STATED EXERCISE: Reproduce verbatim the lines from the first one down to and including the line that contains "Action: click(x=364, y=14)".

* start RECORDS FOR THIS EXERCISE *

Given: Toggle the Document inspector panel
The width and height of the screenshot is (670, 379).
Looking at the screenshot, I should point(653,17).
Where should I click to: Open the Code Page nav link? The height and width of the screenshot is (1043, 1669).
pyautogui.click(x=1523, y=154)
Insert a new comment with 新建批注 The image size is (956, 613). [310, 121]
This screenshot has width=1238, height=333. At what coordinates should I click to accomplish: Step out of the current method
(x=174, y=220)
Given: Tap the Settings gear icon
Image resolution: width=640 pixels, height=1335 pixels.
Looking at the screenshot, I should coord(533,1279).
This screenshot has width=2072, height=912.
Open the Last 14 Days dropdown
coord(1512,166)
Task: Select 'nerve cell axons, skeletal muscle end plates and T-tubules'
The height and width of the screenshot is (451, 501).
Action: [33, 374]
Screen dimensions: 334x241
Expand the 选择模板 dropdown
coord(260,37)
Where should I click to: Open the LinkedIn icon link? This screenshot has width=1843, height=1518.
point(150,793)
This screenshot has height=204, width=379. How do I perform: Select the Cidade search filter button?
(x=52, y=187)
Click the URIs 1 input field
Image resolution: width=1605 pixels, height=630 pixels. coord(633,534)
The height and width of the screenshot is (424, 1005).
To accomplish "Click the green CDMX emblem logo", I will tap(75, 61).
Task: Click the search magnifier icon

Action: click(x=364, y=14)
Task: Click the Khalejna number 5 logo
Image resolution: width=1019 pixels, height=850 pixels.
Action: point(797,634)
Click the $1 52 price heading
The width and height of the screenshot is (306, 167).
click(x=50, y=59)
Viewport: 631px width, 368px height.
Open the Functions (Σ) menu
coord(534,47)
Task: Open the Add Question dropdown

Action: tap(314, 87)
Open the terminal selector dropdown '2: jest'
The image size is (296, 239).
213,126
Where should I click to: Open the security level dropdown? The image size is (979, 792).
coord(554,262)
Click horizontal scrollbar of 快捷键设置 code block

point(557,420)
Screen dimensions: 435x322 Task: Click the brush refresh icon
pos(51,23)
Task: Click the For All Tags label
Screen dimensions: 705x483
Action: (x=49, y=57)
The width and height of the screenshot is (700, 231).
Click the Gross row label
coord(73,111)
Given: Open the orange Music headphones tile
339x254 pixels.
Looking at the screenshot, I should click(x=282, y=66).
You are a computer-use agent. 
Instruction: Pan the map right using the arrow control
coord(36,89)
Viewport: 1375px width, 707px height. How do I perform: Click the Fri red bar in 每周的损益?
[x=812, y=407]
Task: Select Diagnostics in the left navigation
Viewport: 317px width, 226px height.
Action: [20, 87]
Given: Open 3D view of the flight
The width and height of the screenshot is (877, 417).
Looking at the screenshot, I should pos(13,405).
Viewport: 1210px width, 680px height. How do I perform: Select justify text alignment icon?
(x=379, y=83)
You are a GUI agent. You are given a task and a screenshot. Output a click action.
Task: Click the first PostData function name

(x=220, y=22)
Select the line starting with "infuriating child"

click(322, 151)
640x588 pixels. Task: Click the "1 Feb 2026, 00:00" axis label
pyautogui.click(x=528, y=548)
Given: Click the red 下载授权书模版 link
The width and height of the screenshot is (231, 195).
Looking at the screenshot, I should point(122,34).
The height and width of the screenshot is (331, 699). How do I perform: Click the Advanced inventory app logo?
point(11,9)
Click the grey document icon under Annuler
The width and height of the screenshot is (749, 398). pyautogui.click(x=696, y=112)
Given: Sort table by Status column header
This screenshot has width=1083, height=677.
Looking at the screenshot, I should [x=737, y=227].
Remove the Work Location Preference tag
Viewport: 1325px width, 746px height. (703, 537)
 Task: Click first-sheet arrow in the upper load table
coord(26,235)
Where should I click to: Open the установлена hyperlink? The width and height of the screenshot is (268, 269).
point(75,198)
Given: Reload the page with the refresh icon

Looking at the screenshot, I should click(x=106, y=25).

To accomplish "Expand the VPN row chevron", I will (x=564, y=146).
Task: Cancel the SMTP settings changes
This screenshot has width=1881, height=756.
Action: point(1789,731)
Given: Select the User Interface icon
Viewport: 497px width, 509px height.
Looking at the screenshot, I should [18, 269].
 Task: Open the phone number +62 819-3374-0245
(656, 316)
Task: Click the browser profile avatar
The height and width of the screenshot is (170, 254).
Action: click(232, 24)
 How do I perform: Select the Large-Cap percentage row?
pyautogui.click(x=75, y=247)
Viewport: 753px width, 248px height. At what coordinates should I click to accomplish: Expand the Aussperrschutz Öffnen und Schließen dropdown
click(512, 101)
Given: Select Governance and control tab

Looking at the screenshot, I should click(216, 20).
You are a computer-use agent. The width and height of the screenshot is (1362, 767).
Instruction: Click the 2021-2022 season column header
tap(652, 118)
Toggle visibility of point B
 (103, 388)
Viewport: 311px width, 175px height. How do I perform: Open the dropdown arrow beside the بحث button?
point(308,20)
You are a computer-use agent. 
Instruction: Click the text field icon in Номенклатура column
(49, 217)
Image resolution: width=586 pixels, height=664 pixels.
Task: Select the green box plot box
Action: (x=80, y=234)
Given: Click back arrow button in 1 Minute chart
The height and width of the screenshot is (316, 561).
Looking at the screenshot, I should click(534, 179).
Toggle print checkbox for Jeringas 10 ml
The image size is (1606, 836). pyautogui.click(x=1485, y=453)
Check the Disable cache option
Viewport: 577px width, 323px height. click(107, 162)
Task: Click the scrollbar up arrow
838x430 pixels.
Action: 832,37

* end RECORDS FOR THIS EXERCISE *

RESPONSE BELOW:
Given: Toggle the Document inspector panel
The width and height of the screenshot is (670, 379).
Looking at the screenshot, I should point(653,17).
Where should I click to: Open the Code Page nav link? The height and width of the screenshot is (1043, 1669).
pyautogui.click(x=1523, y=154)
Insert a new comment with 新建批注 The image size is (956, 613). [310, 121]
This screenshot has width=1238, height=333. At what coordinates should I click to accomplish: Step out of the current method
(x=174, y=220)
Given: Tap the Settings gear icon
Image resolution: width=640 pixels, height=1335 pixels.
Looking at the screenshot, I should coord(533,1279).
This screenshot has width=2072, height=912.
Open the Last 14 Days dropdown
coord(1512,166)
Task: Select 'nerve cell axons, skeletal muscle end plates and T-tubules'
The height and width of the screenshot is (451, 501).
Action: [33, 374]
Screen dimensions: 334x241
Expand the 选择模板 dropdown
coord(260,37)
Where should I click to: Open the LinkedIn icon link? This screenshot has width=1843, height=1518.
point(150,793)
This screenshot has height=204, width=379. How do I perform: Select the Cidade search filter button?
(x=52, y=187)
Click the URIs 1 input field
Image resolution: width=1605 pixels, height=630 pixels. coord(633,534)
The height and width of the screenshot is (424, 1005).
To accomplish "Click the green CDMX emblem logo", I will tap(75, 61).
Task: Click the search magnifier icon

Action: click(x=364, y=14)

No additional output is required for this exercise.